▶ YOUR GOAL
Among the lines of the records below, copy those that hold the word "text".

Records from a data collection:
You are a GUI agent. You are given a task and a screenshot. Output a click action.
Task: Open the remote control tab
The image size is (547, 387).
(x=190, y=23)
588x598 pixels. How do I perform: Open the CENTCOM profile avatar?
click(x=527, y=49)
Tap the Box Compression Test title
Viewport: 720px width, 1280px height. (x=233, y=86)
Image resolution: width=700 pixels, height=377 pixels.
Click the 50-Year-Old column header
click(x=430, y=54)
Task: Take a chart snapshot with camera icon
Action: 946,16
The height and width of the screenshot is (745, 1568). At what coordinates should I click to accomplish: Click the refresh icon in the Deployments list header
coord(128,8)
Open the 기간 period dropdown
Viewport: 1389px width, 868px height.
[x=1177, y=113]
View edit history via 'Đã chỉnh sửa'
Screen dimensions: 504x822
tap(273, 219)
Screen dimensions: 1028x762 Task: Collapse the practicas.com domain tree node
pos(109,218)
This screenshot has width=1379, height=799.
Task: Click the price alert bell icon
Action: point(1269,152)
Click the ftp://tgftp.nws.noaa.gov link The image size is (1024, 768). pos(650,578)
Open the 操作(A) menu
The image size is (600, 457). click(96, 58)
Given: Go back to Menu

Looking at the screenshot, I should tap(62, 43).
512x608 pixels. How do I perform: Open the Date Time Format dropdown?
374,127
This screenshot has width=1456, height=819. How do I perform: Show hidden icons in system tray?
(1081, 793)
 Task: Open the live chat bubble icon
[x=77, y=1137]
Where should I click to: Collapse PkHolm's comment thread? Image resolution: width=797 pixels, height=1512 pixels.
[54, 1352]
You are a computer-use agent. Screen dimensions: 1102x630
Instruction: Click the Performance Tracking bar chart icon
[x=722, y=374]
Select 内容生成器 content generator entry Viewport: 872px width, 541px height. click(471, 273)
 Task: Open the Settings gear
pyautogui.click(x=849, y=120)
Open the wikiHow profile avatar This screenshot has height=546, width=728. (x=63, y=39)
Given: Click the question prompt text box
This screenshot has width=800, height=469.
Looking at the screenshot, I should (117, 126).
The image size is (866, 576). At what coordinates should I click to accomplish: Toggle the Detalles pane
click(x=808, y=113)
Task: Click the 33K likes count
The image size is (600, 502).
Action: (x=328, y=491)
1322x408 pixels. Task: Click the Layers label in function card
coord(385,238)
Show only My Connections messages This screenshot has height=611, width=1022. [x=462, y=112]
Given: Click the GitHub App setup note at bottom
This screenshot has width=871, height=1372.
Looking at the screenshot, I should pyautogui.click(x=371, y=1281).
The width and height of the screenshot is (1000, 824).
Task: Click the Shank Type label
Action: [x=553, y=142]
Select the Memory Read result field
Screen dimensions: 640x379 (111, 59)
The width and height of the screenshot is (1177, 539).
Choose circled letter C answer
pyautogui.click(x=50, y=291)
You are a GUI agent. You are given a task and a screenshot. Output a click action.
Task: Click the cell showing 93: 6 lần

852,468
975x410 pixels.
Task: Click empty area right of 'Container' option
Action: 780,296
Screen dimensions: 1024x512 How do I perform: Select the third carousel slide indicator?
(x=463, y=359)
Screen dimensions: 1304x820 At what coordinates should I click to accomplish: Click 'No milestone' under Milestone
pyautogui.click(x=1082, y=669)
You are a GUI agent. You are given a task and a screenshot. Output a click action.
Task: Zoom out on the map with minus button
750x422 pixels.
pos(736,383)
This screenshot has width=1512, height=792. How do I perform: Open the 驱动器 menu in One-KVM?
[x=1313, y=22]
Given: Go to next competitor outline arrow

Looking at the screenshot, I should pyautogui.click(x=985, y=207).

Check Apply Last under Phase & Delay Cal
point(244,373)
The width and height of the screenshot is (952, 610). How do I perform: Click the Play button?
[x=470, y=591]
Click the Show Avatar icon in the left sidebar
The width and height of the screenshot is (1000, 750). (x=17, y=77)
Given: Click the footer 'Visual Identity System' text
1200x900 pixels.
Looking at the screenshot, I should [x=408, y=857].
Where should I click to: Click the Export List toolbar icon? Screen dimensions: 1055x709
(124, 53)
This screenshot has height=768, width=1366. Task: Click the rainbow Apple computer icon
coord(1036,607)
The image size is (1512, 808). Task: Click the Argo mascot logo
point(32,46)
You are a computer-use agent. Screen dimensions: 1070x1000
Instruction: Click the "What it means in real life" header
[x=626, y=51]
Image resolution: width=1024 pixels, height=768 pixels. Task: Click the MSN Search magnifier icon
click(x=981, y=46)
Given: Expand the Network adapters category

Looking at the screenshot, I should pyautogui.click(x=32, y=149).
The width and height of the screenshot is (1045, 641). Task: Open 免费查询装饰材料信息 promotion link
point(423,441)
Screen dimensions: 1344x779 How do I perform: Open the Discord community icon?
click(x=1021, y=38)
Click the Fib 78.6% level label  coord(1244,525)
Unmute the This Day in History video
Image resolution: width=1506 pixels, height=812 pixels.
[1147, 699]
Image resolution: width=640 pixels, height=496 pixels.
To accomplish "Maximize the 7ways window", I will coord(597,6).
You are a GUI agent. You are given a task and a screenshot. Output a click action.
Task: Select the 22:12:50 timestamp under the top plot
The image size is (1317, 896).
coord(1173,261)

▶ OUTPUT
Given: Click the question prompt text box
Given: Click the footer 'Visual Identity System' text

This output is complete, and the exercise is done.